Reformer system and method reforming
Abstract
A reformer system has a reformer for converting a hydrocarbon-containing fuel to a hydrogen-gas-rich reformate gas, and an HC adsorber, which is connected to an output side of the reformer and adsorbs, as a function of temperature, hydrocarbons contained in the reformate gas, or for desorbing previously adsorbed hydrocarbons to the reformate gas. The reformer system transmits the reformate gas after passing through the HC adsorber to a consuming device. The chronological progression of the adsorption/desorption behavior of the HC adsorber during an operating phase of the reformer as a function of the reformate gas temperature occurring in the operating phase and/or a temperature gradient of the reformate gas occurring in the operating phase is coordinated with the chronological progression of the operating behavior of the consuming device such that a significant desorption of hydrocarbons from the HC adsorber takes place only when the consuming device is in an operating condition in which the desorbed hydrocarbons are processed by the consuming device such that the hydrocarbon fraction of the gases expelled from the consuming device and/or the function of the consuming device is/are not significantly influenced by the desorbed hydrocarbons.
Claims
exact text as granted — not AI-modified1 . A reformer system, comprising:
a reformer for converting a hydrocarbon-containing fuel to a hydrogen-gas-rich reformate gas; an HC adsorber which is coupled to an output side of the reformer, for adsorbing, as a function of temperature, hydrocarbons contained in the reformate gas or for desorbing previously adsorbed hydrocarbons to the reformate gas; wherein the reformer system transmits the reformate gas after passing through the HC adsorber to a consuming device; further wherein a chronological progression of the adsorption/desorption behavior of the HC adsorber during an operating phase of the reformer as a function of the reformate gas temperature occurring in the operating phase, and/or a temperature gradient of the reformate gas occurring in the operating phase, is coordinated with the chronological progression of the operating behavior of the consuming device such that a significant desorption of hydrocarbons from the HC adsorber takes place only when the consuming device is in an operating condition in which the desorbed hydrocarbons are processed by the consuming device such that at least one of the hydrocarbon fraction of the gases expelled from the consuming device and the function of the consuming device is not significantly influenced by the desorbed hydrocarbons.
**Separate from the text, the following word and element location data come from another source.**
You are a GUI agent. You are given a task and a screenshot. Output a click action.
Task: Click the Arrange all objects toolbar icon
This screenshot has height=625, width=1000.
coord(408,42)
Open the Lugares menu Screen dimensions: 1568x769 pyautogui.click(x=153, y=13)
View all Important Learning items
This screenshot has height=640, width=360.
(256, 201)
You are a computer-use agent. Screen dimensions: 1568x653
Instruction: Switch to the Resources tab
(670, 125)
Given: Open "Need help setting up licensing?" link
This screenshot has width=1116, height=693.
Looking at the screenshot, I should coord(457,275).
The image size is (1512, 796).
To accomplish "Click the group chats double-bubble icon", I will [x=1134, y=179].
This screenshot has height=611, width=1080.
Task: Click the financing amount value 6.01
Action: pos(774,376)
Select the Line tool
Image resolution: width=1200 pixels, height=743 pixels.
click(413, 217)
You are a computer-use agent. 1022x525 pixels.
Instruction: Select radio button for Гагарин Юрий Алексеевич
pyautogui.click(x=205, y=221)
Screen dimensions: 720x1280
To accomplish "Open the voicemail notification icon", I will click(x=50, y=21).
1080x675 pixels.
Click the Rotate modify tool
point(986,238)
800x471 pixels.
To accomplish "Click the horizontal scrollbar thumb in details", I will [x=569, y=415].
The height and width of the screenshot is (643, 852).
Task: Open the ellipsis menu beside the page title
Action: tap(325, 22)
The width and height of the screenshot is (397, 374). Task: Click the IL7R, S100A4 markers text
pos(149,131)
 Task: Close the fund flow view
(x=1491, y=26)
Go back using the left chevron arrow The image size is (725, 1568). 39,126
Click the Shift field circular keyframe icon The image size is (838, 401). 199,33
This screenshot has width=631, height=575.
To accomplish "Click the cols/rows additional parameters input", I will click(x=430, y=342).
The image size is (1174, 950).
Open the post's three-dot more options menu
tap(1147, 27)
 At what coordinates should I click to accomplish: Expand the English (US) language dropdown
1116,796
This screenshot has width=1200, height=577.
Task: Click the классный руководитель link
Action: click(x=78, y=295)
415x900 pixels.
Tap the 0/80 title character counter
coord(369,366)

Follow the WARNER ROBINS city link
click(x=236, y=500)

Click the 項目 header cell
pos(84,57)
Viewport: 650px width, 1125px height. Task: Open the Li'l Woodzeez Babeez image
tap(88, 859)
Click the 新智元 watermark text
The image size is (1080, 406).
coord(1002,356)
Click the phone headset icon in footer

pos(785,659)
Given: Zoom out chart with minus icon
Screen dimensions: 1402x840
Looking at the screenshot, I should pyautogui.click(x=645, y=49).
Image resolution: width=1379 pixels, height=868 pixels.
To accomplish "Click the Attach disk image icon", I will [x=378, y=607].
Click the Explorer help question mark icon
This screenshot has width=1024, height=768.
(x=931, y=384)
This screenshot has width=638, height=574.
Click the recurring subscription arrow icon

2 . The reformer system according to claim 1 , wherein the operating phase of the reformer includes a starting phase during which the chronological progression of the adsorption/desorption behavior of the HC adsorber, as a function of the reformate gas temperature, which rises in the starting phase with respect to time, and/or a temperature gradient of the reformate gas occurring in the starting phase, is coordinated with the chronological progression of the operating behavior of the consuming device such that a significant desorption of hydrocarbons from the HC adsorber takes place only when the consuming device is in an operating condition in which the desorbed hydrocarbons are processed by the consuming device such that at least one of the hydrocarbon fraction of the gases expelled by the consuming device and the function of the consuming device is not significantly influenced by the desorbed hydrocarbons.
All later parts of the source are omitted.